## WHAT THIS EXERCISE ASKS
1. Which four areas does the section on inflation and fuel costs name as having felt the most significant effects of inflation over the last two years?
2. Convert the Saved entries rows, from the line with "1079x445 pixels." up to and including the line with "will click(x=119, y=107).", into a Markdown table with the columns No. and Line, leaving out any blank lines.

## DOCUMENT SECTION
━━━━
Inflation and Fuel Costs

 

Most of our operating expenses are inflation-sensitive, with inflation generally producing increased costs of operations. During the last two years, the most significant effects of inflation have been on revenue equipment prices, accident claims, health insurance and employee compensation. We attempt to limit the effects of inflation through increases in freight rates and cost control efforts.

 

15



 

In addition to inflation, fluctuations in fuel prices can affect our profitability. We require substantial amounts of fuel to operate our tractors and power the temperature-control units on our trailers. Substantially all of our contracts with customers contain fuel surcharge provisions. Although we historically have been able to pass through most long-term increases in fuel prices and related taxes to customers in the form of surcharges and higher rates, such increases usually are not fully recovered. Fuel prices were high throughout the last two years, which has increased our cost of operating.

 

Seasonality

 

Our tractor productivity generally decreases during the winter season because inclement weather impedes operations and some shippers reduce their shipments. At the same time, operating expenses generally increase, with harsh weather creating higher accident frequency, increased claims and more equipment repairs.

 

Critical Accounting Policies

 

The preparation of financial statements in conformity with U.S. generally accepted accounting principles requires management to make estimates and assumptions about future events, and apply judgments that affect the reported amounts of assets, liabilities, revenue and expenses in our consolidated condensed financial statements and related notes.  We base our estimates, assumptions and judgments on historical experience, current trends and other factors believed to be relevant at the time our consolidated condensed financial statements are prepared.  However, because future events and their effects cannot be determined with certainty, actual results could differ from our estimates and assumptions, and such differences could be material.  We believe that the following critical accounting policies affect our more significant estimates, assumptions and judgments used in the preparation of our consolidated condensed financial statements.
━━━━
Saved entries

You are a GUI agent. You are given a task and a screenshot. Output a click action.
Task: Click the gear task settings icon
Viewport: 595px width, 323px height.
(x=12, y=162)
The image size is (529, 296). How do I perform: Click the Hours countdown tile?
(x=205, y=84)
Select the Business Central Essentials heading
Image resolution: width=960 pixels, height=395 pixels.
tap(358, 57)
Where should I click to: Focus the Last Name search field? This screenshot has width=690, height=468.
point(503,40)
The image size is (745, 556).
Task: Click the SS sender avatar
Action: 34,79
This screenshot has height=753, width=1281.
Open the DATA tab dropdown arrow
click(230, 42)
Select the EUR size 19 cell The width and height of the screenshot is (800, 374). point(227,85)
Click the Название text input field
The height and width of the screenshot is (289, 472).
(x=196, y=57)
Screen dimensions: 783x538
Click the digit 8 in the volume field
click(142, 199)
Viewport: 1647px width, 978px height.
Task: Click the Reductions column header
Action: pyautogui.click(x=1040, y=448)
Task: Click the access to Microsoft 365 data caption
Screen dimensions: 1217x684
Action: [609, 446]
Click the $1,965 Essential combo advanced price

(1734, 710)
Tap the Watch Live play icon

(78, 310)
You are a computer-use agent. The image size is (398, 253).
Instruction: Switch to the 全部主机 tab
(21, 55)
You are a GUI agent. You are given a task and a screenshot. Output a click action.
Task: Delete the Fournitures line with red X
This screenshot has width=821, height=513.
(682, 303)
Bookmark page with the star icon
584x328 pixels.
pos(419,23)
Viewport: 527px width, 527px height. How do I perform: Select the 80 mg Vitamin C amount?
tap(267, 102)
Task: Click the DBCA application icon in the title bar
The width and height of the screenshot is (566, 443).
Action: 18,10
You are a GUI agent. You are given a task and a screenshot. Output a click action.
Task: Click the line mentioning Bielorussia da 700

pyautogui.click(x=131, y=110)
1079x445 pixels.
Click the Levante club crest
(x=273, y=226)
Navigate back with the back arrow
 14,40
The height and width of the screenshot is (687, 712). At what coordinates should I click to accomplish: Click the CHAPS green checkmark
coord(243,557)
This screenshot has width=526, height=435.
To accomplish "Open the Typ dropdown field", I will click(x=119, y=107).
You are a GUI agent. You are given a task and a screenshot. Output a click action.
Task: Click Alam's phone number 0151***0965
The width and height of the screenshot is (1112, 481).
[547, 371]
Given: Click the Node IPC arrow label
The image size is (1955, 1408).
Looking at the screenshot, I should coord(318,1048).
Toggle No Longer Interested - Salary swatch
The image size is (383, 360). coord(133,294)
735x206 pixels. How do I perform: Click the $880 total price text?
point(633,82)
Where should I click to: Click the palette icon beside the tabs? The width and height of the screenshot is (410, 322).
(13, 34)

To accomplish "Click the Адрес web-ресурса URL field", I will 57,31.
━━━━
## RESPONSES TO THE TASKS
1.
- Revenue equipment prices
- Accident claims
- Health insurance
- Employee compensation

2.
| No. | Line |
|---|---|
| 1 | 1079x445 pixels. |
| 2 | Click the Levante club crest |
| 3 | (x=273, y=226) |
| 4 | Navigate back with the back arrow |
| 5 |  14,40 |
| 6 | The height and width of the screenshot is (687, 712). At what coordinates should I click to accomplish: Click the CHAPS green checkmark |
| 7 | coord(243,557) |
| 8 | This screenshot has width=526, height=435. |
| 9 | To accomplish "Open the Typ dropdown field", I will click(x=119, y=107). |